[Dataset entries]
++++++++++
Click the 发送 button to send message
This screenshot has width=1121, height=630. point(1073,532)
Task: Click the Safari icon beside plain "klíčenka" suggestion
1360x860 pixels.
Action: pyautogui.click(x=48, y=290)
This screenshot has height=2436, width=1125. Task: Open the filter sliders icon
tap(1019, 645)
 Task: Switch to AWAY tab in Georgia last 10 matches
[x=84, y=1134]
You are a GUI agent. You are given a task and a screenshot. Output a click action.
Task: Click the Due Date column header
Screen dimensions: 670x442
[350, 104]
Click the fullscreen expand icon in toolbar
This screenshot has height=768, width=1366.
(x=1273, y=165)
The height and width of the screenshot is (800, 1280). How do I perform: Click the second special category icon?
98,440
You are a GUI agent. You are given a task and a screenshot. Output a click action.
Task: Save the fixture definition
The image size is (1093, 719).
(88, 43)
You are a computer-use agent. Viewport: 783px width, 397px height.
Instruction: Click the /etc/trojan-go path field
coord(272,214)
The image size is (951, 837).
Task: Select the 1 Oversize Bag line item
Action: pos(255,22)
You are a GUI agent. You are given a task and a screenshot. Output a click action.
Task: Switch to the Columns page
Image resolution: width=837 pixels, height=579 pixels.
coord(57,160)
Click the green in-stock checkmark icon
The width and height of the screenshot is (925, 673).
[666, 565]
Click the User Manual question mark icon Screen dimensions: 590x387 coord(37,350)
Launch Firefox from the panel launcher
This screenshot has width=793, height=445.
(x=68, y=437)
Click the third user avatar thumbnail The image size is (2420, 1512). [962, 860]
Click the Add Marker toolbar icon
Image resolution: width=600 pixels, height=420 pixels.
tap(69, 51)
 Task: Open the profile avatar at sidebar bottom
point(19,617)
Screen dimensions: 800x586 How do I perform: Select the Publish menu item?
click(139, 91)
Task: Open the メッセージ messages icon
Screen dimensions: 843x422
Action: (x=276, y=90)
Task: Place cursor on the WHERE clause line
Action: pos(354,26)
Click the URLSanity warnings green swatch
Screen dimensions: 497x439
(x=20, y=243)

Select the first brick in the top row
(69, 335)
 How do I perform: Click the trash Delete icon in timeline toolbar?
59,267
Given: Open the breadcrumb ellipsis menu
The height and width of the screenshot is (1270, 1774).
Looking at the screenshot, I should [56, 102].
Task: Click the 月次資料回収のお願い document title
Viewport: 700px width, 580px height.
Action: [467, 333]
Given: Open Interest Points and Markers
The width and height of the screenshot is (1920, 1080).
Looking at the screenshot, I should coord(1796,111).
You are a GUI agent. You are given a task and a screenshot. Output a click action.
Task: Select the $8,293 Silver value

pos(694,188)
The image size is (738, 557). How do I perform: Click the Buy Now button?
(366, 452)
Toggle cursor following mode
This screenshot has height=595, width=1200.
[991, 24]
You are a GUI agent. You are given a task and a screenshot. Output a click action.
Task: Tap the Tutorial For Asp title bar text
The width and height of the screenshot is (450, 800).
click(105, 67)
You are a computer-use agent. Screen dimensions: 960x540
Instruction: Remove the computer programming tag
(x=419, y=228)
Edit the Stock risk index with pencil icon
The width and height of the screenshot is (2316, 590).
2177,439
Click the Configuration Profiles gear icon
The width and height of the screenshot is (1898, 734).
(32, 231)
++++++++++
Your goal:
In full and exactly as written, reproduce the records above.

Task answer:
Click the 发送 button to send message
This screenshot has width=1121, height=630. point(1073,532)
Task: Click the Safari icon beside plain "klíčenka" suggestion
1360x860 pixels.
Action: pyautogui.click(x=48, y=290)
This screenshot has height=2436, width=1125. Task: Open the filter sliders icon
tap(1019, 645)
 Task: Switch to AWAY tab in Georgia last 10 matches
[x=84, y=1134]
You are a GUI agent. You are given a task and a screenshot. Output a click action.
Task: Click the Due Date column header
Screen dimensions: 670x442
[350, 104]
Click the fullscreen expand icon in toolbar
This screenshot has height=768, width=1366.
(x=1273, y=165)
The height and width of the screenshot is (800, 1280). How do I perform: Click the second special category icon?
98,440
You are a GUI agent. You are given a task and a screenshot. Output a click action.
Task: Save the fixture definition
The image size is (1093, 719).
(88, 43)
You are a computer-use agent. Viewport: 783px width, 397px height.
Instruction: Click the /etc/trojan-go path field
coord(272,214)
The image size is (951, 837).
Task: Select the 1 Oversize Bag line item
Action: pos(255,22)
You are a GUI agent. You are given a task and a screenshot. Output a click action.
Task: Switch to the Columns page
Image resolution: width=837 pixels, height=579 pixels.
coord(57,160)
Click the green in-stock checkmark icon
The width and height of the screenshot is (925, 673).
[666, 565]
Click the User Manual question mark icon Screen dimensions: 590x387 coord(37,350)
Launch Firefox from the panel launcher
This screenshot has width=793, height=445.
(x=68, y=437)
Click the third user avatar thumbnail The image size is (2420, 1512). [962, 860]
Click the Add Marker toolbar icon
Image resolution: width=600 pixels, height=420 pixels.
tap(69, 51)
 Task: Open the profile avatar at sidebar bottom
point(19,617)
Screen dimensions: 800x586 How do I perform: Select the Publish menu item?
click(139, 91)
Task: Open the メッセージ messages icon
Screen dimensions: 843x422
Action: (x=276, y=90)
Task: Place cursor on the WHERE clause line
Action: pos(354,26)
Click the URLSanity warnings green swatch
Screen dimensions: 497x439
(x=20, y=243)

Select the first brick in the top row
(69, 335)
 How do I perform: Click the trash Delete icon in timeline toolbar?
59,267
Given: Open the breadcrumb ellipsis menu
The height and width of the screenshot is (1270, 1774).
Looking at the screenshot, I should [56, 102].
Task: Click the 月次資料回収のお願い document title
Viewport: 700px width, 580px height.
Action: [467, 333]
Given: Open Interest Points and Markers
The width and height of the screenshot is (1920, 1080).
Looking at the screenshot, I should coord(1796,111).
You are a GUI agent. You are given a task and a screenshot. Output a click action.
Task: Select the $8,293 Silver value

pos(694,188)
The image size is (738, 557). How do I perform: Click the Buy Now button?
(366, 452)
Toggle cursor following mode
This screenshot has height=595, width=1200.
[991, 24]
You are a GUI agent. You are given a task and a screenshot. Output a click action.
Task: Tap the Tutorial For Asp title bar text
The width and height of the screenshot is (450, 800).
click(105, 67)
You are a computer-use agent. Screen dimensions: 960x540
Instruction: Remove the computer programming tag
(x=419, y=228)
Edit the Stock risk index with pencil icon
The width and height of the screenshot is (2316, 590).
2177,439
Click the Configuration Profiles gear icon
The width and height of the screenshot is (1898, 734).
(32, 231)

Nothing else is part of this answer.